Tuesday, May 6, 2014

Defectors: what we miss most about life in North Korea

Innocent friendships, community and simple ways of life are just a few things North Koreans miss about home, they tell NK News



So, while many defectors have painful memories about their former lives in the DPRK, there are sometimes elements of life in North Korea which they miss.


Q. What do you miss most about your life in North Korea and why?

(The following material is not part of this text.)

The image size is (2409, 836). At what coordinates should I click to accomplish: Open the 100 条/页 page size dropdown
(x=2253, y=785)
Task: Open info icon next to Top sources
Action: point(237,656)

Nayoung Koh, aged 25, left North Korea in 2009. She is now a student at university in Seoul

A. I miss my friendships and the innocent people in North Korea.
Although we were poor, we were all friends with our neighbours and we all were very close in North Korea.
Life in South Korea may be affluent and wealthy, but South Koreans aren’t as innocent or sympathetic as North Koreans. It was the most difficult thing about starting anew in South Korea.
Back in North Korea, people always shared food with each other on holidays. But South Koreans are individualistic, and they don’t even know who lives right next door after living in the same apartment complex for 10 years.

Soon-kyung Hong, in his mid 60s, had been a DPRK Trade Councillor before he left North Korea in 2000. Now, he lives in South Korea and is chairman for the Committee for Democratization of North Korea

What do I miss most? First let me remind you one thing. North Korea is a s totalitarian society that completely ignores the individual’s life, preferences, and tastes.
It is a suffocating society where politics govern individual relationships.
As I enjoy my individual freedom in South Korea, I don’t really have any nostalgia for North Korea.
However, it’s true that I miss the family and friends who I have left behind in North Korea.